Supplied records >>
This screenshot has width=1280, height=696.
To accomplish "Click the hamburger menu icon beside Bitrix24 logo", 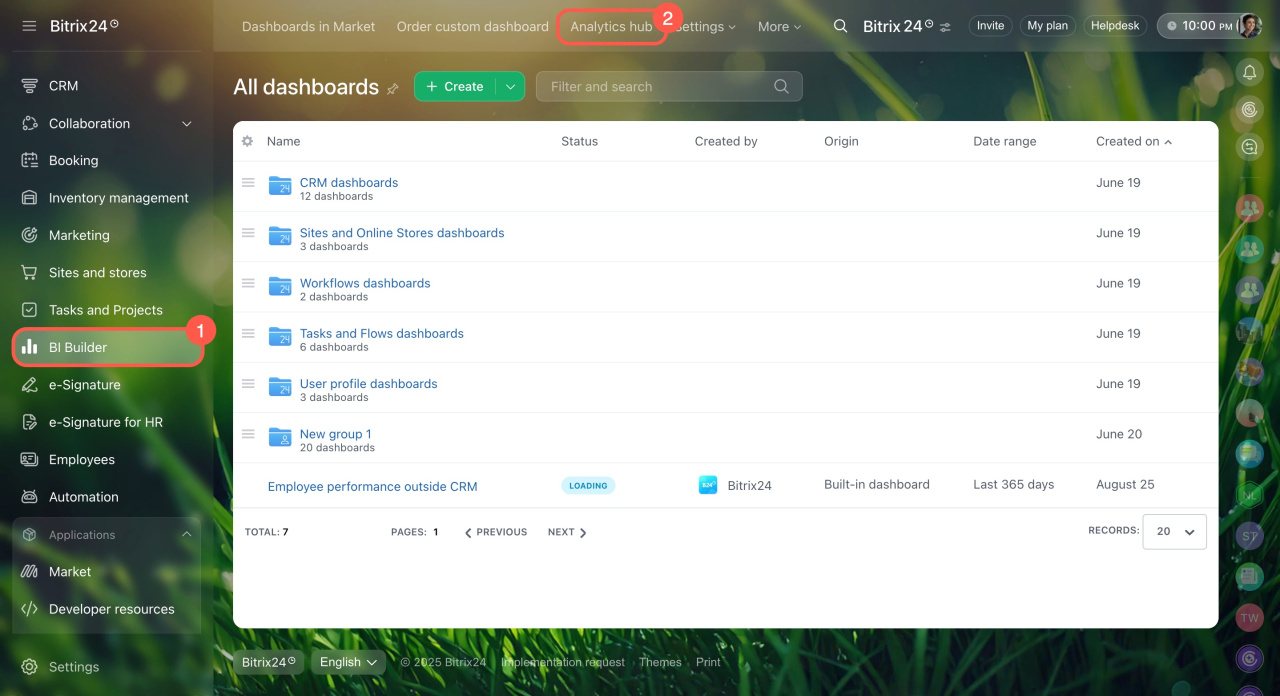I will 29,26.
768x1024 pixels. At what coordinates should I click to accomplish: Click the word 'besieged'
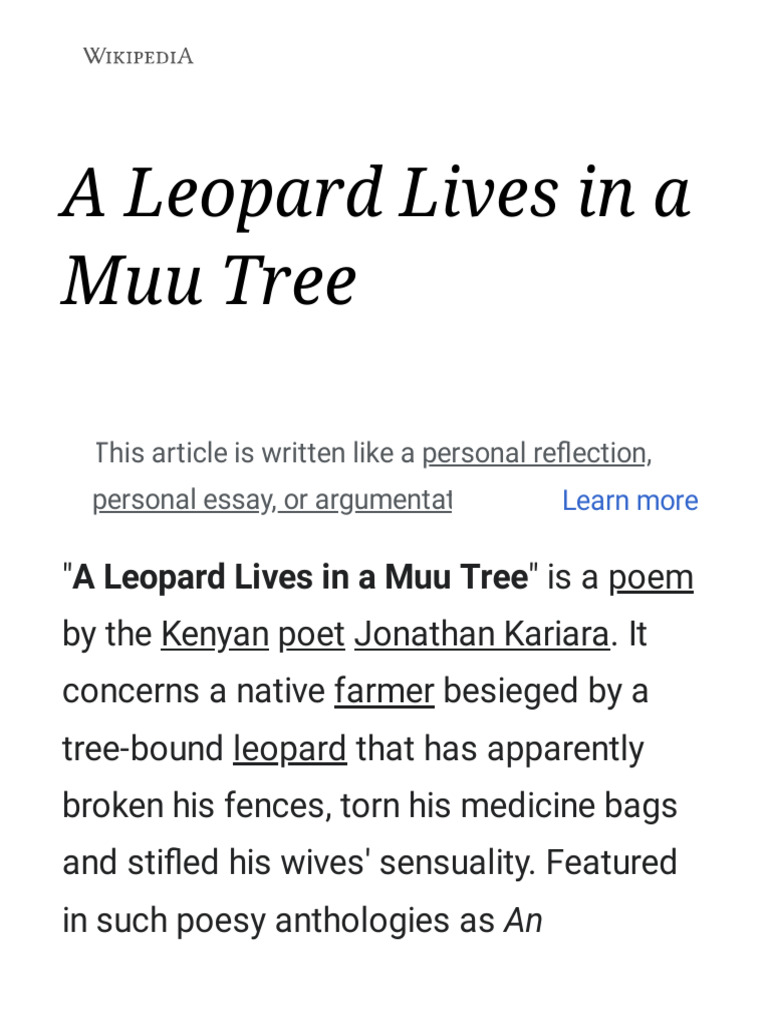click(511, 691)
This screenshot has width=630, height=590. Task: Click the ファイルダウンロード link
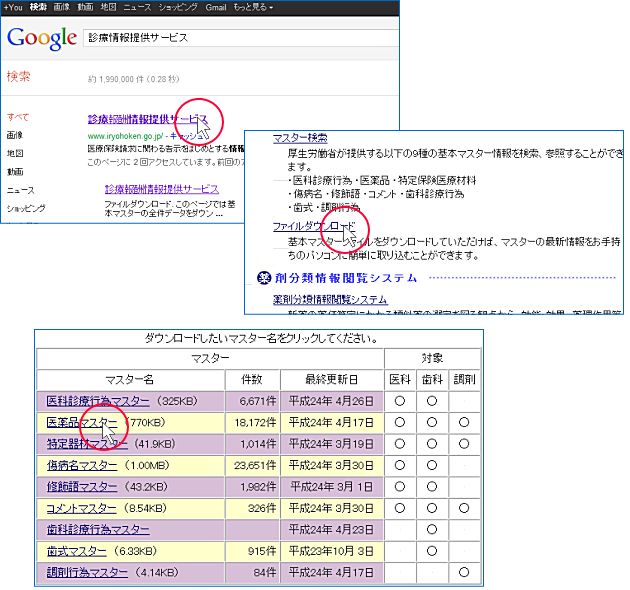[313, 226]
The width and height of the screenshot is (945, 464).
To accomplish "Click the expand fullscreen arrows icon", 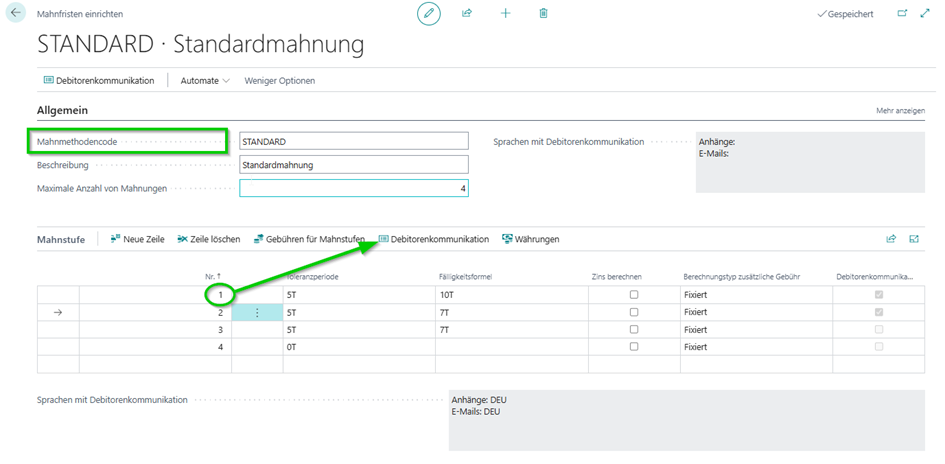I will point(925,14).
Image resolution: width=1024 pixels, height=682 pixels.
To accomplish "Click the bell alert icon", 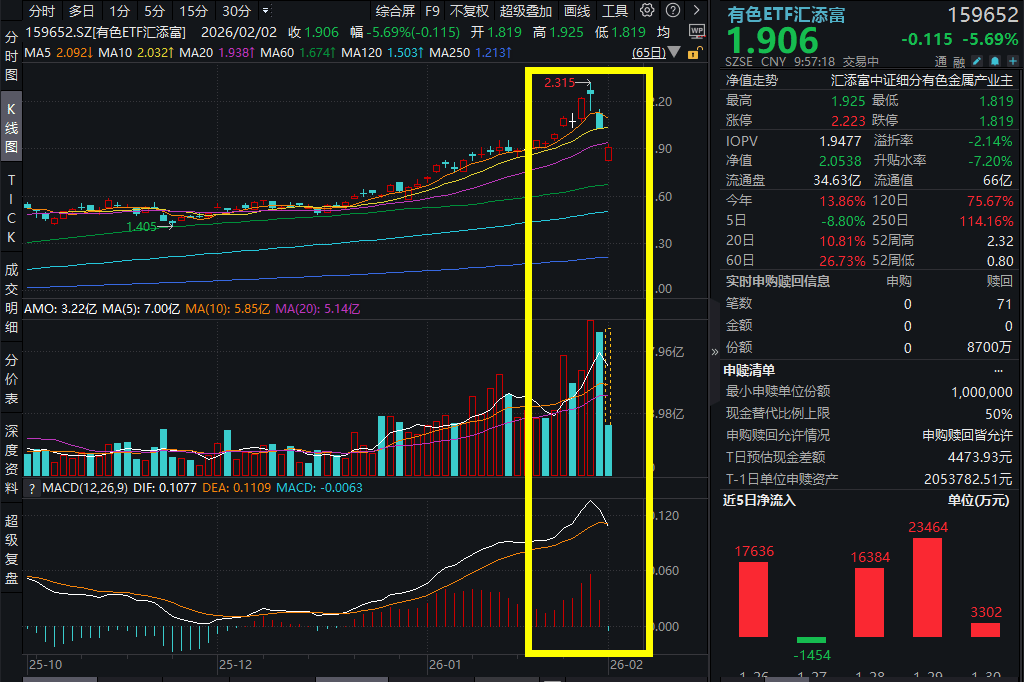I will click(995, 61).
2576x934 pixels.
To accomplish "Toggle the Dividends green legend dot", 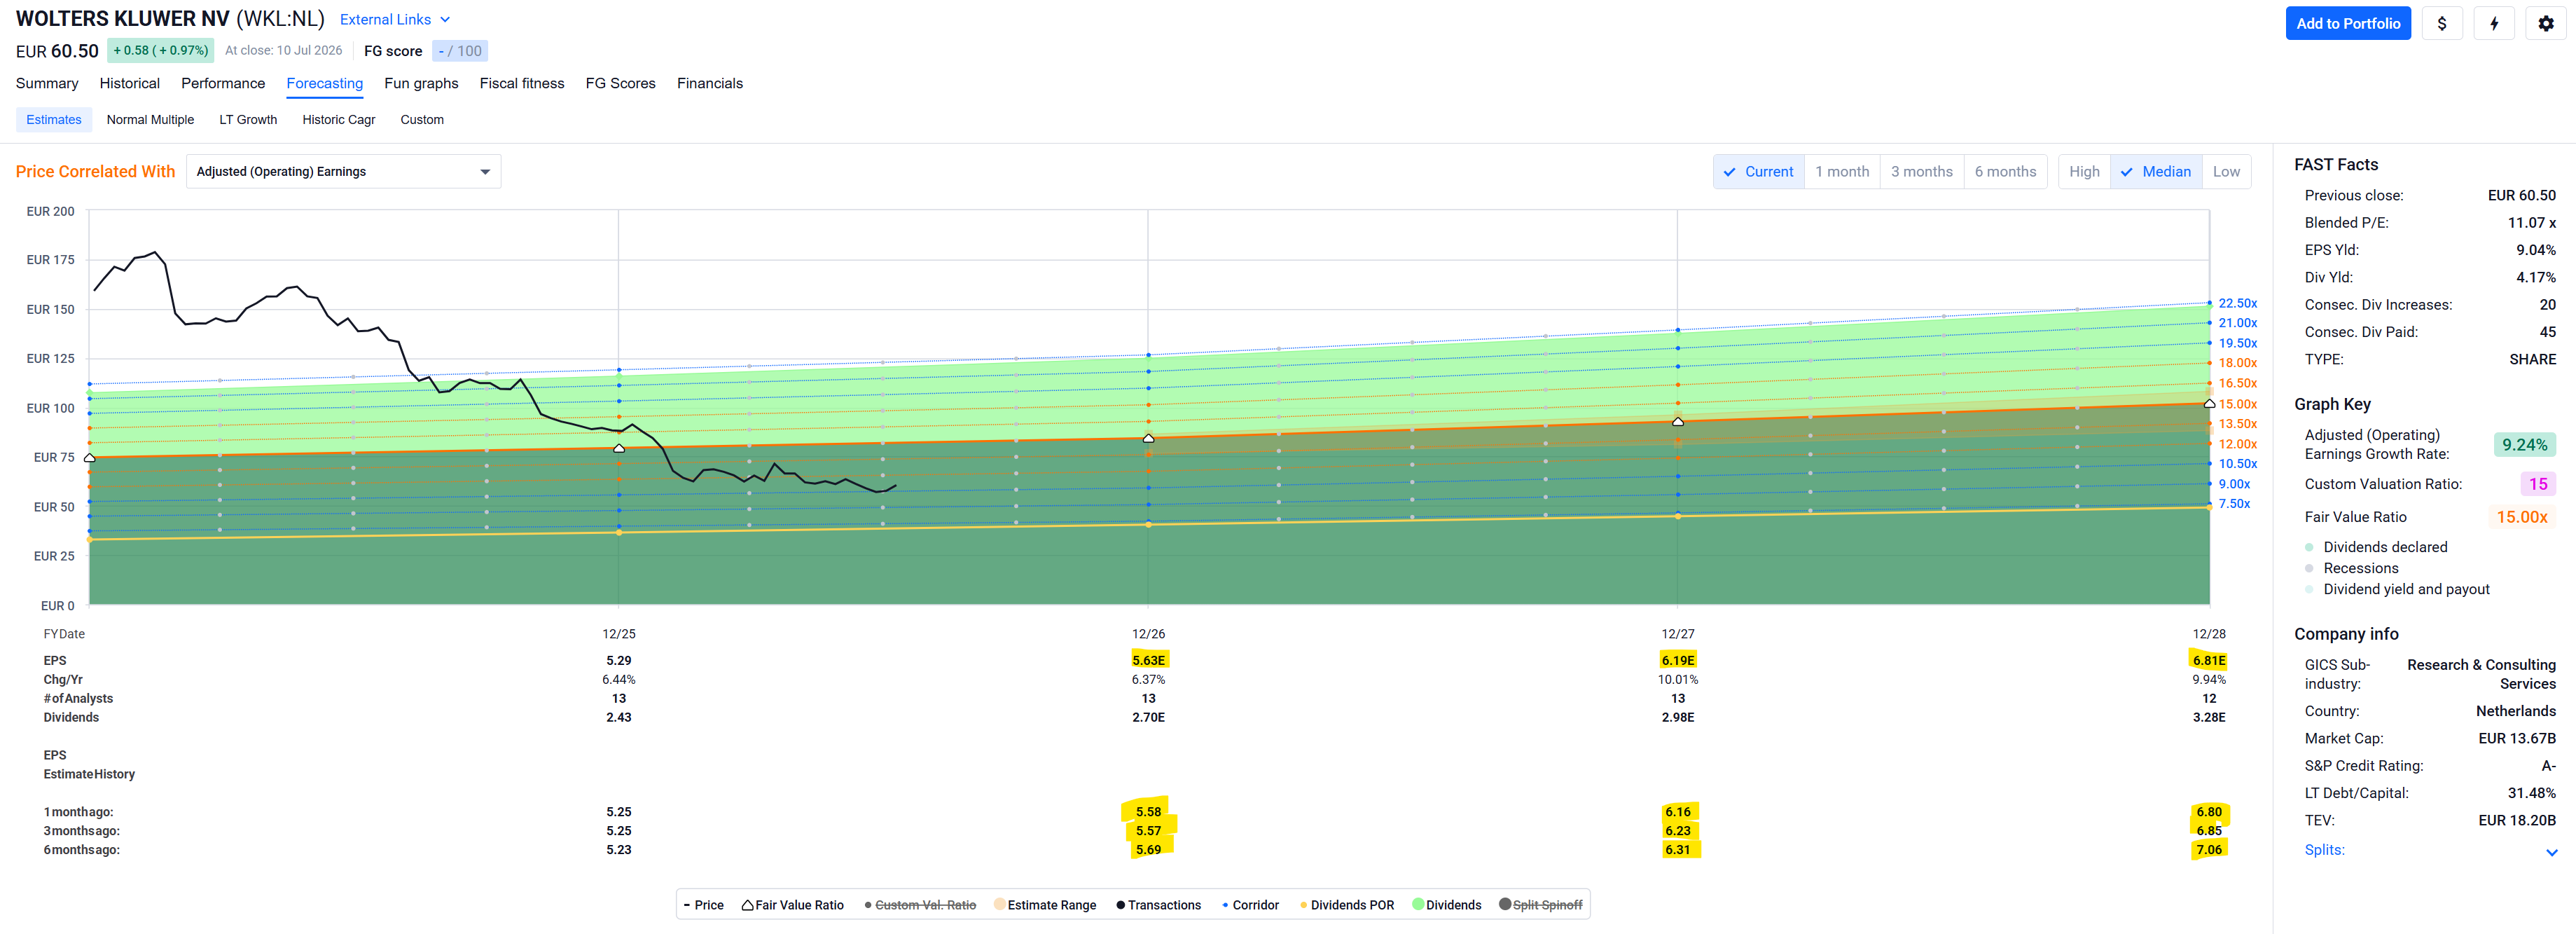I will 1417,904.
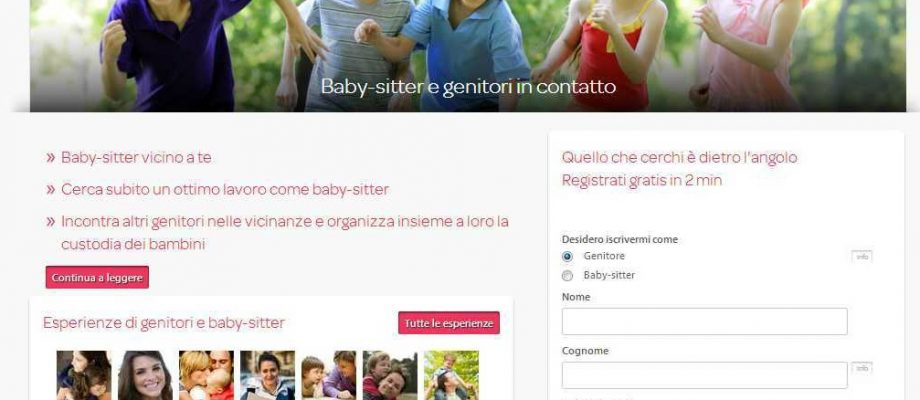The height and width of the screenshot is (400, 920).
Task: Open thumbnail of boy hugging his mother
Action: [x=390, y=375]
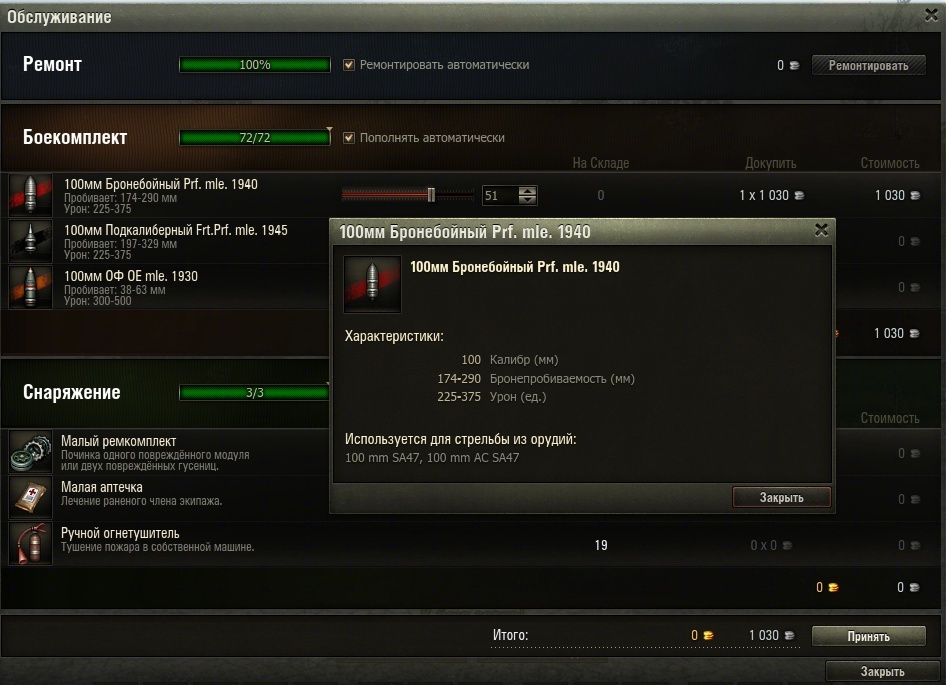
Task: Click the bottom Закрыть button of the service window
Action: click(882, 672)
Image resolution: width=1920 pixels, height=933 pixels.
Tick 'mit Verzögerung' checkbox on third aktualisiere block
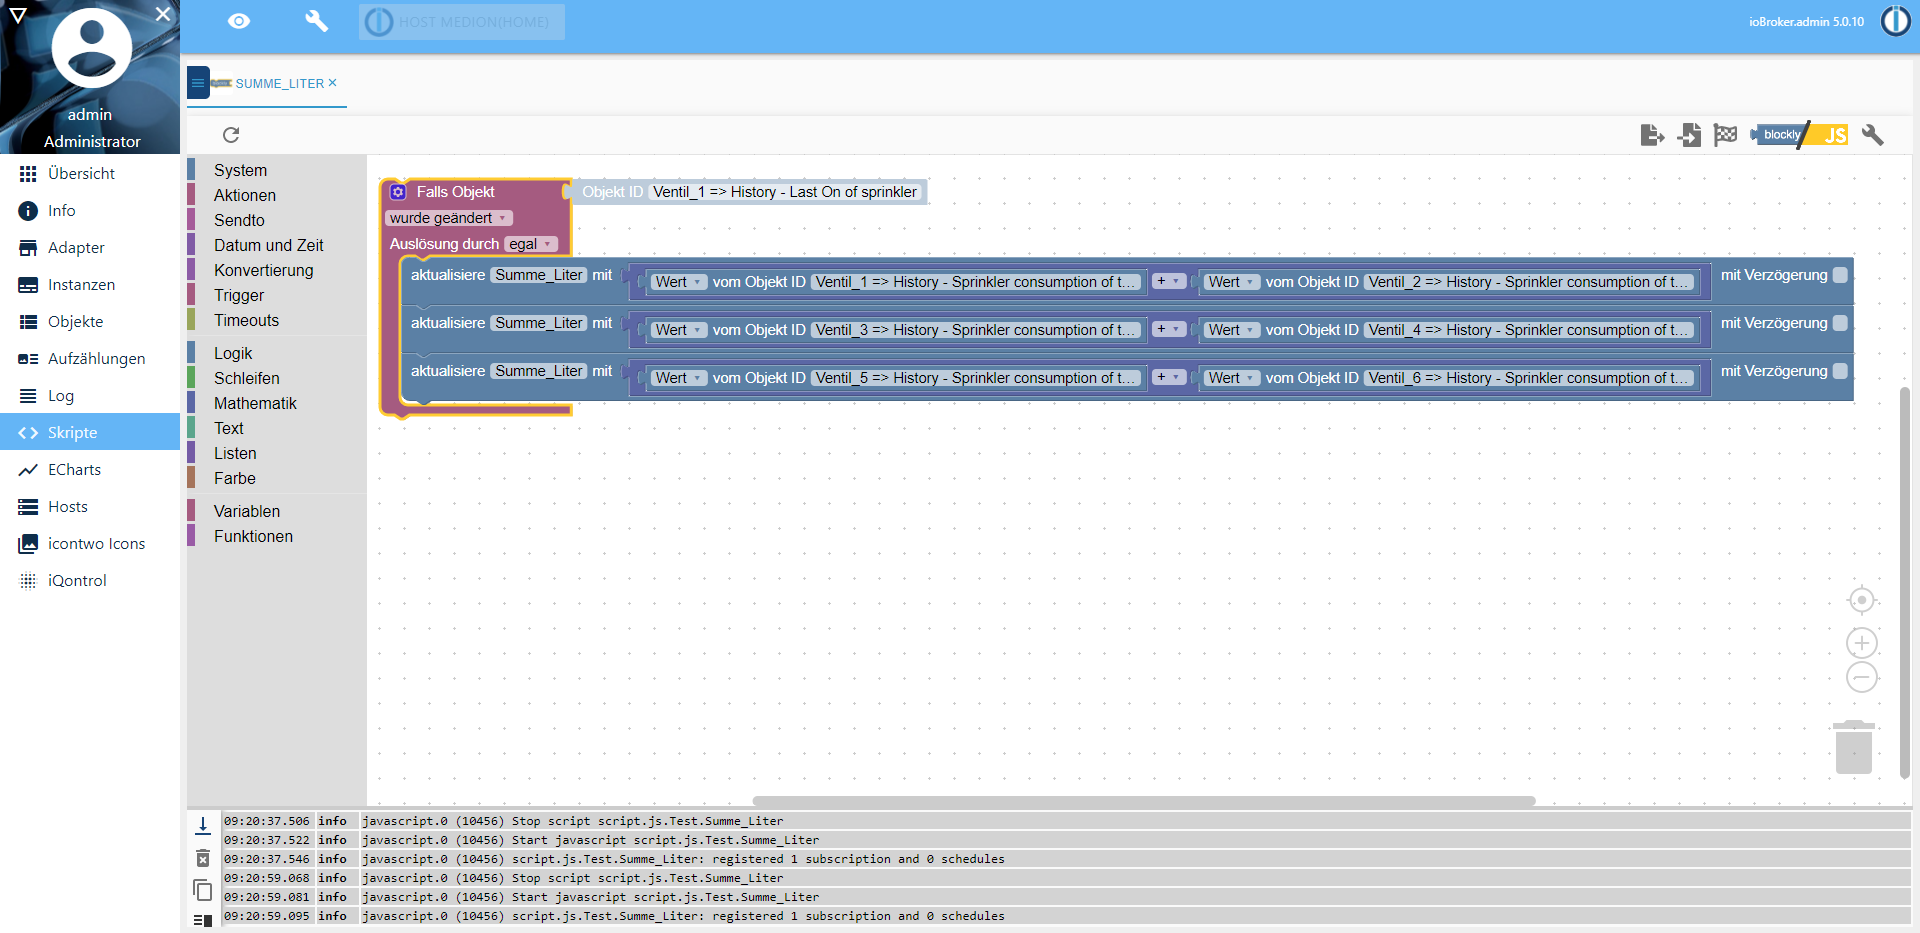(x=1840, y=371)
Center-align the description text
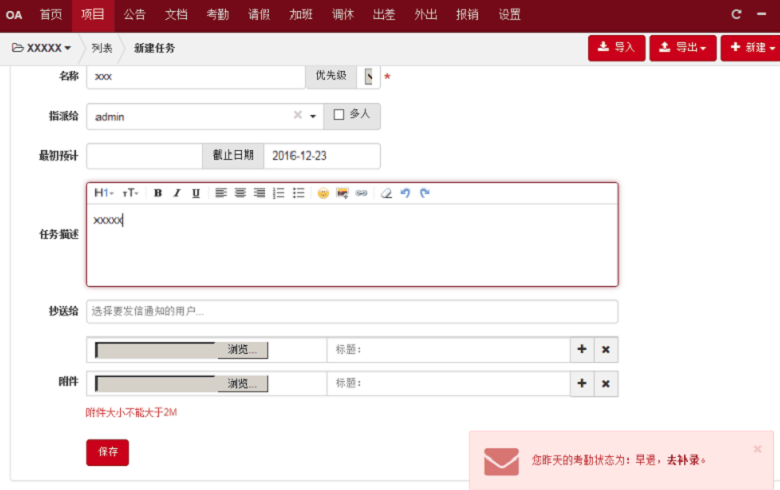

What is being asked >>
Reproduce each line of the records in which "Image" appears.

Result for this task >>
Image resolution: width=1024 pixels, height=682 pixels.
Image resolution: width=1920 pixels, height=933 pixels.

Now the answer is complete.